The arctic fox is a small-sized carnivore endemic to the tundra biome, and often a functionally important predator in the terrestrial food web. It is well adapted to face extreme arctic conditions. How will it cope with the challenges of a rapidly warming climate, notably melting sea ice, warmer winters, changed food resource dynamics and expanding boreal competitors?
The arctic fox (Vulpes lagopus) is the only mammalian predator endemic to the terrestrial Arctic. It is almost omnipresent in the tundra biome, ranging from the subarctic mountain tundra in Fennoscandia to the polar deserts of high-arctic islands close to the North Pole. The arctic fox is thus living in a large variety of food web contexts and takes different functions as predator and/or scavenger as well as vectors for zoonoses (parasites and diseases that can infect humans).

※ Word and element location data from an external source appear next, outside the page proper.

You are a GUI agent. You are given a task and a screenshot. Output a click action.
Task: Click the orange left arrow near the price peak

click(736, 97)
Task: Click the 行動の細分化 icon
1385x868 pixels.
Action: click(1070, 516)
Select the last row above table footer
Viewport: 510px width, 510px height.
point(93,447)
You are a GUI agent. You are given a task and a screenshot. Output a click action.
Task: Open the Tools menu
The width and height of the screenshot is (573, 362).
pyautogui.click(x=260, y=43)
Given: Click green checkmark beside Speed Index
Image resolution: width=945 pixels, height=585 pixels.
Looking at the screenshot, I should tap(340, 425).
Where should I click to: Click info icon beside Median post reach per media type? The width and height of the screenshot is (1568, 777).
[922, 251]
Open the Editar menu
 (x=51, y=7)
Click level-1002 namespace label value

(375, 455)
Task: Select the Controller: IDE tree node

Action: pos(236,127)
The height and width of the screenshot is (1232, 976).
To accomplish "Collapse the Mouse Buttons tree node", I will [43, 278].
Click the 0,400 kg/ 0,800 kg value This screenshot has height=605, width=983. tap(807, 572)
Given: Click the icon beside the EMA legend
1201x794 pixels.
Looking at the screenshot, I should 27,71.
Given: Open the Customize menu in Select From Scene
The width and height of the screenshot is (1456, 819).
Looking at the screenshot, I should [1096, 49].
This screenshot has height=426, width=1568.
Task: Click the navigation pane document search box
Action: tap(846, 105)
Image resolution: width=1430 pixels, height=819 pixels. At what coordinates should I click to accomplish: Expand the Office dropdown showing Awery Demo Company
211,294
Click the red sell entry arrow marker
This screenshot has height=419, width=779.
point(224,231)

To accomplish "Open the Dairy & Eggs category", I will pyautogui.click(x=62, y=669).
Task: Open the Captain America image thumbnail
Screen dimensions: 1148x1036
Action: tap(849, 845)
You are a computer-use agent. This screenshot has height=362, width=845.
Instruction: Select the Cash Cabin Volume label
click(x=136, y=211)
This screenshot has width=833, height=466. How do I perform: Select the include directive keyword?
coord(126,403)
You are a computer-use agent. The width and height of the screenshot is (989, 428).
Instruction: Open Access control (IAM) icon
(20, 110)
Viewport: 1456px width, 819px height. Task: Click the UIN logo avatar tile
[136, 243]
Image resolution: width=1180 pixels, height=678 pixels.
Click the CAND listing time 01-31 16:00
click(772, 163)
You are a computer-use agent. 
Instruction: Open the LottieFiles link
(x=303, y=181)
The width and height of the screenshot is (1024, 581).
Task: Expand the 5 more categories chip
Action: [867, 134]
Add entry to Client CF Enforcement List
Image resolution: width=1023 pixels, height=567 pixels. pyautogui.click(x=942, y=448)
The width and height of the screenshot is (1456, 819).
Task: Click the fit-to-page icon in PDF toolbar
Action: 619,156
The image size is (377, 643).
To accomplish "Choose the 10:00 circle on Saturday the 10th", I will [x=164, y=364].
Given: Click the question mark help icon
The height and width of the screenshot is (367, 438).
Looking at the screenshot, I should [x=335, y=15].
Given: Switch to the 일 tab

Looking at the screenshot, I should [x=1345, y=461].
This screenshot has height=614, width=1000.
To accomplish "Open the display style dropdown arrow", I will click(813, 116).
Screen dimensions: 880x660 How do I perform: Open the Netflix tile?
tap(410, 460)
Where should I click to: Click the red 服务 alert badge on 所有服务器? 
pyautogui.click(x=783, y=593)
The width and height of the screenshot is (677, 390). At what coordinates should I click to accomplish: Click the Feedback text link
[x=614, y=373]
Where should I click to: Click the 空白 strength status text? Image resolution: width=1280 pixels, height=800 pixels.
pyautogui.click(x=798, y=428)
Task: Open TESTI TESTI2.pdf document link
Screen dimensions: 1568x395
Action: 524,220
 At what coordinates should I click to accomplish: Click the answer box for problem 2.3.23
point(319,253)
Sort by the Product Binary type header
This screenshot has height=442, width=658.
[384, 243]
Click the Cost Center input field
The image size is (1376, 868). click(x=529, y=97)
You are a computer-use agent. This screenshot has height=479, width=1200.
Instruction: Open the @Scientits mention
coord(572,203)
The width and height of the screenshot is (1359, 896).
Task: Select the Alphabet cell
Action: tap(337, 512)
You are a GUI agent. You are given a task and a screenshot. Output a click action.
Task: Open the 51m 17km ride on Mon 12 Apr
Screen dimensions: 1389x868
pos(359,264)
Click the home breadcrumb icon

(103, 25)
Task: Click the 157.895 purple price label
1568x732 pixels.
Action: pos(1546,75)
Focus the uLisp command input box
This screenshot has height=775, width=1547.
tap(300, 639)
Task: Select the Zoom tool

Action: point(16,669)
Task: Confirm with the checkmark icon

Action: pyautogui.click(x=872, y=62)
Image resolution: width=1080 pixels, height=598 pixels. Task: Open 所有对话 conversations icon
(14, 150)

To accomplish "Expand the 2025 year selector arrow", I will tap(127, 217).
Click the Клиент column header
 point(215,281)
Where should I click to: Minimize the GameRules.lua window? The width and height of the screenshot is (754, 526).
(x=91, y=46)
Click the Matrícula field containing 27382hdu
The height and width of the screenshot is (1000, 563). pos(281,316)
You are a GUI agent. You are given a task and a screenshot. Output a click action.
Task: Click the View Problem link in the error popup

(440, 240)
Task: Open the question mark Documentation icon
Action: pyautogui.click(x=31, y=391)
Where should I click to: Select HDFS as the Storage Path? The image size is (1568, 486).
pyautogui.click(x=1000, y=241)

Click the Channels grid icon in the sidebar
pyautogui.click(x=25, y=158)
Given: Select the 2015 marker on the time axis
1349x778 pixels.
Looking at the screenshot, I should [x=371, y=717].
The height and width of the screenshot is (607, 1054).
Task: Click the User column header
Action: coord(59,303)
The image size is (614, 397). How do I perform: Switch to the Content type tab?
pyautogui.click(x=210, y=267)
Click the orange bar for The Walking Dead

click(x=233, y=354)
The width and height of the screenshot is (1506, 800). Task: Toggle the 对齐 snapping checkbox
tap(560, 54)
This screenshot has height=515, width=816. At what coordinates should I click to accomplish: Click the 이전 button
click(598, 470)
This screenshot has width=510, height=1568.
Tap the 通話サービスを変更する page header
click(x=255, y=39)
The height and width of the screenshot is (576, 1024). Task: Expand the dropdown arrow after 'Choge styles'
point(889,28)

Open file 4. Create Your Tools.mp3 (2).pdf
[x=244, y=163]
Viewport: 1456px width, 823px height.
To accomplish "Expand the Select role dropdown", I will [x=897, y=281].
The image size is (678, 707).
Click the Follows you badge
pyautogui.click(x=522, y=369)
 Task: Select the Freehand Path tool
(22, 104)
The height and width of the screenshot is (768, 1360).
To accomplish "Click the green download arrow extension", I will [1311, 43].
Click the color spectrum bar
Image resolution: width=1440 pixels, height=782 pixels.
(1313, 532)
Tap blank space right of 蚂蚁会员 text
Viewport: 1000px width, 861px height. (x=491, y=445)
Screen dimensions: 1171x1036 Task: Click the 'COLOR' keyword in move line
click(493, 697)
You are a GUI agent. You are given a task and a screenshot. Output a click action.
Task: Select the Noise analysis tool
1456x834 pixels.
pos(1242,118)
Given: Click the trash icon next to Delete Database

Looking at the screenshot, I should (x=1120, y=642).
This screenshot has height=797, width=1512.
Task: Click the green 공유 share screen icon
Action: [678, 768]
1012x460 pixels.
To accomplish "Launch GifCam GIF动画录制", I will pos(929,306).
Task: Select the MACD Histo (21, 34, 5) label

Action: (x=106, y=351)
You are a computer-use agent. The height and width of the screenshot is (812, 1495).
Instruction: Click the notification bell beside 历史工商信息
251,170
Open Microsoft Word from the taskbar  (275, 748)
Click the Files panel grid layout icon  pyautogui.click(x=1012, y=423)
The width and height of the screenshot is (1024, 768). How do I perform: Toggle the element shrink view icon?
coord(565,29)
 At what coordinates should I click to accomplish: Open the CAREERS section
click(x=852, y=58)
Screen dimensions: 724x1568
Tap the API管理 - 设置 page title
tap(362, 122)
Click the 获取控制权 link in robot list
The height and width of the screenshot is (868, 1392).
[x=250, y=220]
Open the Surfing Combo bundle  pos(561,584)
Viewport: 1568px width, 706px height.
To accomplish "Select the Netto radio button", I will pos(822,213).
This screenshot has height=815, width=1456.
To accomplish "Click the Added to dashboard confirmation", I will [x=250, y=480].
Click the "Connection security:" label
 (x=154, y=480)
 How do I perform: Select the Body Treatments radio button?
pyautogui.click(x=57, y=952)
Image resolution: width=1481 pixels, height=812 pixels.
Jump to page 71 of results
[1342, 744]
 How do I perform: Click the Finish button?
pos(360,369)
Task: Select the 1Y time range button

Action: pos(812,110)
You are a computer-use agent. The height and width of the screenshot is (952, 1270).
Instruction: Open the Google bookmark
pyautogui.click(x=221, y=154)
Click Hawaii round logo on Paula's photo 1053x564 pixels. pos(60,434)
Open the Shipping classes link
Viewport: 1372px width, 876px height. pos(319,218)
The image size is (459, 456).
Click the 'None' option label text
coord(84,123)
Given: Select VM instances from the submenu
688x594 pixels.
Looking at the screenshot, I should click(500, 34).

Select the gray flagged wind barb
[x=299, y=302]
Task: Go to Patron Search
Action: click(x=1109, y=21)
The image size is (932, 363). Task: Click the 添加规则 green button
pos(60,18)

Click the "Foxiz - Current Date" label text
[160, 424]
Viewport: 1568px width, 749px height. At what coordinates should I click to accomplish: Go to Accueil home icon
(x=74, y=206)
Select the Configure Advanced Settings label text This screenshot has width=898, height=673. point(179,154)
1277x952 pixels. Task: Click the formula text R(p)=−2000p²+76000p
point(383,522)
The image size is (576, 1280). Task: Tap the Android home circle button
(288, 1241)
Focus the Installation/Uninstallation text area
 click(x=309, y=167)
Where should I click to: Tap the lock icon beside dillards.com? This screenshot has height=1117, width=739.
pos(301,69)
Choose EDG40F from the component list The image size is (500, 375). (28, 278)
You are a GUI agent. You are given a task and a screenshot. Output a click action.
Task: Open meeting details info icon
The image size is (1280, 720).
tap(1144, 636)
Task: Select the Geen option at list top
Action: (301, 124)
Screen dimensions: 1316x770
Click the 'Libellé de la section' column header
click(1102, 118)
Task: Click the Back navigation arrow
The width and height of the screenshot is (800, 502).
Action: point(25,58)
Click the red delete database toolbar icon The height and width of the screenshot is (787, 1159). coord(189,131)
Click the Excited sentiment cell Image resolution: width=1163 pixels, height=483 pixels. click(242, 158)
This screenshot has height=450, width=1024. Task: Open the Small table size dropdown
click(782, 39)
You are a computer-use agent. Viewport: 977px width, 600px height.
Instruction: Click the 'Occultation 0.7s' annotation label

The two COAT regions represent two extremes in terms of ecological contexts and management regimes for the arctic fox. On Varanger Peninsula, the arctic fox belongs to (and competes with) a species-rich predator community that relies on cyclic rodent peak years to breed successfully. Presently, the Varanger arctic fox population is on the verge of extinction and subjected to several conservation actions. In contrast, the arctic fox in Svalbard is still abundant and subjected to harvesting. As the main predator in the terrestrial Svalbard food web, with a broad diet of both terrestrial and marine resources, the Svalbard arctic fox maintains several important ecological functions.